I hear a lot about engagement. Employers want to do everything they can to engage their employees. At the university, we want to engage our students. Why?
Engagement means money and productivity. Engaged customers and audiences are great for marketing. Engaged employees are great for morale and productivity.
Engagement is directly related to profit.
How to Create Engagement in Others and Me
The problem, according to Marshall Goldsmith in his book Triggers (Triggers: Creating Behavior That Lasts – Becoming the Person You Want to Be), is that engagement is not something we do to people. Engagement is something they do themselves.
Anyone who has ever done any coaching (of any kind) will tell you that the coach’s job is easy and rewarding if the person being coached wants to learn. You cannot make a person work harder or perform better if they do not want to do so. You have little control. This is why coaches only want to work with motivated people. (And I will say faculty only want motivated students.)
So how can we get people more engaged?
According to Marshall, we should stop asking passive questions and instead start asking active questions.
Passive Questions
To understand active questions, you need to understand passive questions and the human response they get.
We have all been asked to rate ourselves or our team. We often get questions like “Do you have clear goals.”
That simplistic question is charged with meaning based on how we interpret the question.
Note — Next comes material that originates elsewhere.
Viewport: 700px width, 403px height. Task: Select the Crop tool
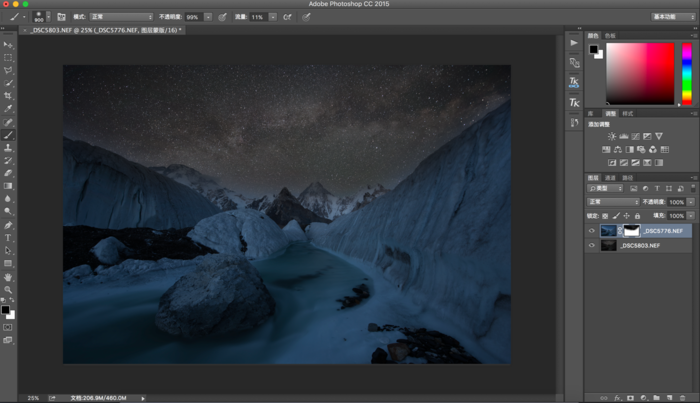pos(8,96)
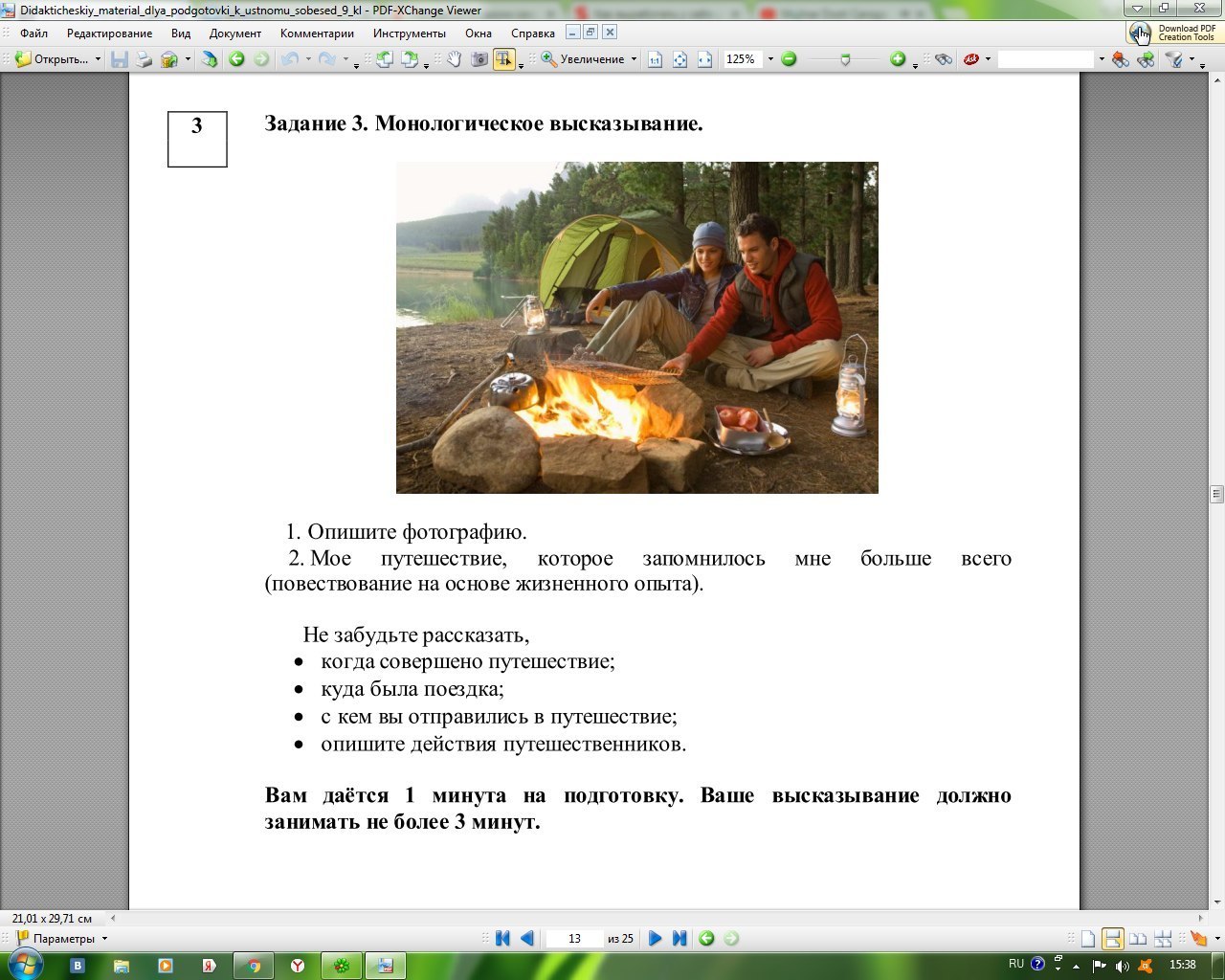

First, if you read the question as “does my boss or company provide me clarity in what I should be doing from day to day”, then your answer is likely to be negative. Most of us do not feel like we have clarity from above. So, when this question is put into employee surveys, the leadership of the company or team is often frustrated by the response. You will hear them (or you) saying all kinds of things like
- How much clearer do I need to be?
- We have discussed it over and over – what are they missing?
and similar ideas.
Active Questions
But Marshall pitches a second way to interpret the question that yields much better results and engagement. He suggests using active questions such as “Have you done your best to set clear goals.”
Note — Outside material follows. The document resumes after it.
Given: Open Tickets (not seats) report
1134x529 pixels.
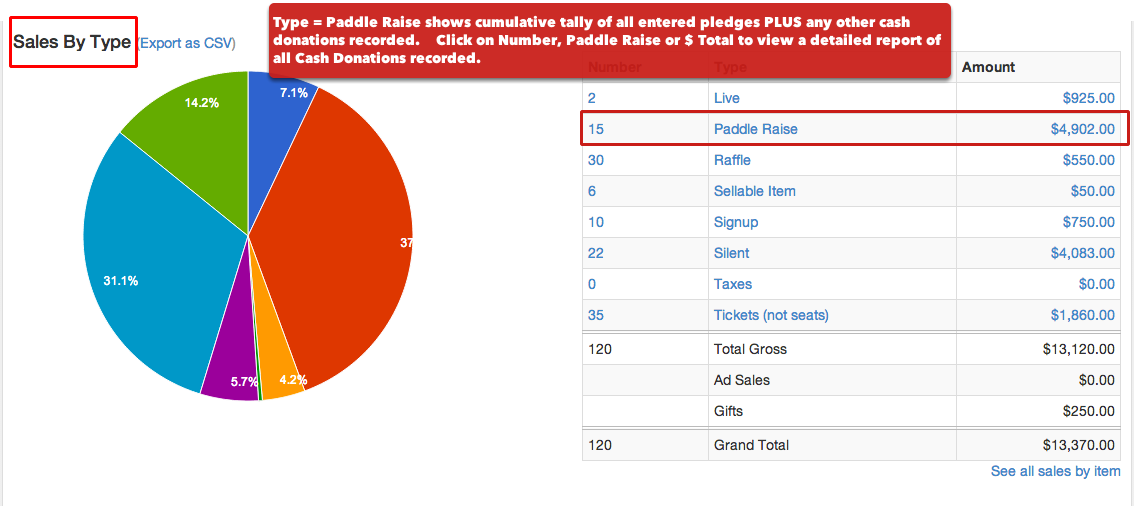Looking at the screenshot, I should [x=771, y=316].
This question turns active by using the “Have you done your best…” at the beginning. It is a powerful mindset shift that forces the reader to take responsibility for the goals as opposed to being passive and waiting on when to be told what to do.
This is why I ask my kids about being a burger flipper or a boss. One is passive, the other – the boss – is active and engaged. In other words – the boss is taking ownership.
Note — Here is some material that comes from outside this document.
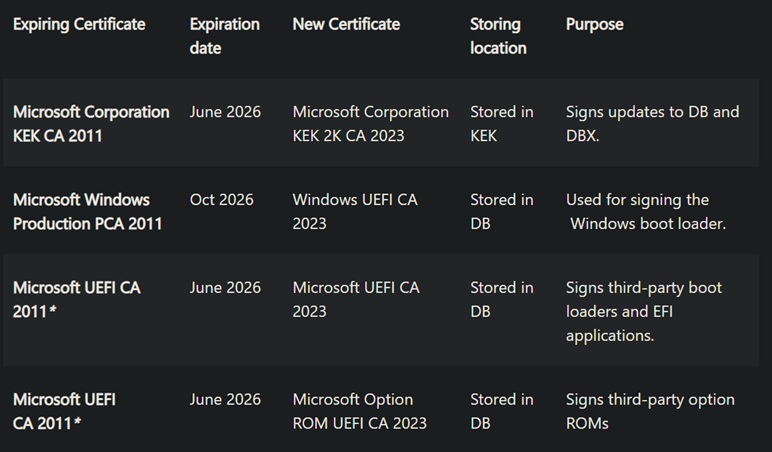Click the "Expiring Certificate" column header
Viewport: 772px width, 452px height.
point(79,24)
Every employer (including you) wants self-driven people. We want people who are taking responsibility. Heck, even the manager of a fast-food restaurant would prefer self-driven burger flippers!
Using the active question with the “Have you done your best…” lead-in helps to drive the individual to think “Oh, this is my responsibility.”.
Why Active Questions Work
Questions asked properly are powerful. The reverse interview process I use often uses questions that get others to talk about themselves – a trick I learned from Dale Carnegie in How to Win Friends & Influence People. Proper questions are also powerful in marketing messages when they cause you to internalize desire or pain.
So active questions turn the attention to you and your own responsibility.
To take responsibility, we have to have skin in the game. I have noticed this with high-cost executive graduate programs and coaching. The person who is paying feels committed to show up and get when he paid for. The paying client often expects more from themselves than they do form the coach.